Marian Filar, piano = CHOPIN & BRAHMS works (1949-52) – MeloClassic

by | Jun 28, 2015 | Classical Reissue Reviews

Marian Filar, piano = CHOPIN: Ballade No. 1 in g minor, Op. 23; Ballade No. 2 in F Major, Op. 38; Polonaise in B-flat Major, Op. 71, No. 2; Barcarolle in F-sharp Major, Op. 60; Scherzo No. 2 in b-flat minor, Op. 31; Impromptu No. 1 in A-flat Major, Op. 29; Preludes, Op. 28: Nos. 1-12; BRAHMS: Intermezzo in B Major, Op. 76, No. 4; Intermezzo in A Major, Op. 118, No. 2; Intermezzo in C Major, Op. 119, No. 3 – Marian Filar, p. – MeloClassic MC 1026, 67:51  [www.meloclassic.com] *****:

Polish piano virtuoso Milan Filar (1917-2012) has a tale to be told much in the manner of the film The Pianist – about his fellow countryman Wladyslaw Szpilman – a powerful combination of talent, oppression, courage, and human will. A pupil of Kazimierz Wilkomirski and Zbigniew Drzewiecki, Filar had already won recognition for his work with the Warsaw Philharmonic before the Nazi invasion of Poland and the subsequent murder of Filar’s immediate family. Filar and brother Joel participated in the Warsaw Ghetto uprising and suffered imprisonment at Buchenwald and assorted concentration camps. After the liberation by the Allies, Filar made his way to Wiesbaden and tutelage of Walter Gieseking (was not exactly a Nazi resister). Eventually, Filar made his way to the United States and a formidable career in Philadelphia and the Settlement Music School. He accepted a post at Temple University with the Boyer School of Music and Dance.  Filar’s 2002 book From Buchenwald to Carnegie Hall should provide another ambitious film-maker besides Spielberg or Polanski adequate cinematic and musical materials. Perhaps a restoration CD project will bring back Filar’s Colisseum inscriptions.

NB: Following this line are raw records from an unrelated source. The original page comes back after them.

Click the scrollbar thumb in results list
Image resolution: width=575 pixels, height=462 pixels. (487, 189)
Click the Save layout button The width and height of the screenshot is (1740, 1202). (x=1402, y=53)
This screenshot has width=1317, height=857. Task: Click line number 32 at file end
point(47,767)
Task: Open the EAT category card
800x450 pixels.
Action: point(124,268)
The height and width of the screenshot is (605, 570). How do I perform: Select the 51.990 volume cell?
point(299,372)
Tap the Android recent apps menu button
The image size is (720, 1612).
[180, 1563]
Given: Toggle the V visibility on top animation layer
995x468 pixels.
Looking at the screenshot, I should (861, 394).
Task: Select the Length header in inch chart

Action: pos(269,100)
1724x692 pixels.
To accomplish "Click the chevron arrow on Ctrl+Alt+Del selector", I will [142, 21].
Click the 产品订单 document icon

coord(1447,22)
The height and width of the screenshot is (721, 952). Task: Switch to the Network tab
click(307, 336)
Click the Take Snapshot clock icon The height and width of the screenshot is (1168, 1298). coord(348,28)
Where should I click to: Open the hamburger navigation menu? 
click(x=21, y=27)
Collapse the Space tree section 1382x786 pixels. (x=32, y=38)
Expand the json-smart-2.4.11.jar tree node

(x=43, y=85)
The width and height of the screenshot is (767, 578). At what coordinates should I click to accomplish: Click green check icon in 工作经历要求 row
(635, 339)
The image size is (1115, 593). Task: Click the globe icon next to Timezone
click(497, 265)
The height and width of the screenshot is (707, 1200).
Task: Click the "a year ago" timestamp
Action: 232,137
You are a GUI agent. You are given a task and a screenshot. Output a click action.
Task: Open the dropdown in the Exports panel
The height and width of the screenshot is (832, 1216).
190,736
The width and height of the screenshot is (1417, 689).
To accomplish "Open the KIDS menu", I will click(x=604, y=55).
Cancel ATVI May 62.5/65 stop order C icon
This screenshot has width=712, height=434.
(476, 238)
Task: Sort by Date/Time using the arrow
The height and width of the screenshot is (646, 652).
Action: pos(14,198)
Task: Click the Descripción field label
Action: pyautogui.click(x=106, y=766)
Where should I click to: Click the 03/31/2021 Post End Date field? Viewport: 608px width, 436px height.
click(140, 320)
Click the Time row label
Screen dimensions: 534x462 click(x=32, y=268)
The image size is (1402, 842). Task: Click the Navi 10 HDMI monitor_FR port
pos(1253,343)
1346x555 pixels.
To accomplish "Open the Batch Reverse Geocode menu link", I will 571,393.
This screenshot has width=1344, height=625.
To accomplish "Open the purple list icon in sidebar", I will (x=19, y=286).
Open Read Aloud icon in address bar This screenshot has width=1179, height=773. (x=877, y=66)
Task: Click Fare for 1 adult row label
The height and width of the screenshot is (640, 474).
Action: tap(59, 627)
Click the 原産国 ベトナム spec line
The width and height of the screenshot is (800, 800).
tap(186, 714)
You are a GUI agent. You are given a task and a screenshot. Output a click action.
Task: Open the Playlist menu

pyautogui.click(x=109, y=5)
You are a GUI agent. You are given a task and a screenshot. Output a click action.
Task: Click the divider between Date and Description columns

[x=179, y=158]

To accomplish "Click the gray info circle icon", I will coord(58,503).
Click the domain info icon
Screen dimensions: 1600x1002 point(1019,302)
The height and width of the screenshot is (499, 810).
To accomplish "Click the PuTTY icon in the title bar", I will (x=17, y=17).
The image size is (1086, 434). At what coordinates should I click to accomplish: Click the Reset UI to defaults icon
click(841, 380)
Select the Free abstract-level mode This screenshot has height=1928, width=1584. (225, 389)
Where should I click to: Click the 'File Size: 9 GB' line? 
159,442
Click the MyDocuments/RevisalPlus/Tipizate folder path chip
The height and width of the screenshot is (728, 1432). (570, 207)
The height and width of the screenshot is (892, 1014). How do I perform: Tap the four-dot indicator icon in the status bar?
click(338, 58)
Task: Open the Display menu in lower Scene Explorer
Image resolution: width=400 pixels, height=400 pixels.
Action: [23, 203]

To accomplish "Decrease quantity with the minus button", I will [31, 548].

The assembled recital, from studio venues 1949-1952, illuminates us as to exactly why Walter Gieseking had become thoroughly enchanted with this young refugee who had suffered incredible losses from Nazism and had sought life-crisis advice from the master German pianist. Not only does the Chopin under Filar enjoy a native sensibility without “accent,” but the facility of transition between Chopin’s sectionalized dance and dramatic forms occurs without any loss of dynamic pulse. The G Minor Ballade served as Filar’s calling card, and it occupies first place among a group from 19 September 1949.  The rare, early Chopin Polonaise in B-flat Major enjoys a breezy elan that urges our rehearing. The massive yet delicately colored  Barcarolle ebbs and flows with the studied, naturally evocative pulse that rivals in musicianship what both Lipatti and Horowitz bring to this epic piece.  Often, Filar utilizes a diminuendo of soft pedal to finish am musical point that others might have hammered home.

Both the Second Scherzo and Impromptu No. 1 derive from a Frankfurt session 8 July 1952. Not so monolithic as the DGG inscription by Michelangeli, the Scherzo manages an aristocratic resonance, with fleet, nuanced figurations in the middle section. The Impromptu has the same dragonfly acrobatics we expect from such as Josef Hofmann or Mischa Levitzky, but everywhere intelligent and beautifully sculpted.  The set of Chopin Preludes (10 July 1952) emerges as finished whole, a thoroughly organic unity of the first half of the complete odyssey.  Since the  instantiate every aspect of the Chopin ethos, any and all of these miniatures testify to Filar’s comprehensive absorption of the style. The b minor stands out for its eerie legato and tragic sensibility, as does the more volatile F-sharp Minor.  The B Major seems to anticipate every rainy-day note Brahms ever wrote.  The G-sharp Minor proffers a magnificently concentrated mazurka in military garb, true, but rife with the national dance that forgives everything.

Apropos of rain, the Brahms B Major Intermezzo exudes a natural pathos and haunted melancholy that speaks volumes of what Gieseking may have bequeathed Filar.  Filar (9 July 1952) eschews the tendency to make the A Major, Op. 118 Intermezzo over-ripe and cloying.  Instead, he carries the progression of falling figures to what Rachmaninov deemed “the point,” so as to maintain the nobility of line.  The rhythmically guileful C Major Intermezzo from Op. 119, a perennial encore for Gieseking and Rubinstein, certifies a natural Romantic pianist in Filar for whom music – just as for Nietzsche – life had not been condemned as a mistake.

Again, the MeloClassic production proves first-rate, the excellent liner notes’ having a last-page photo of Filar seated with conductor Hermann Abendroth.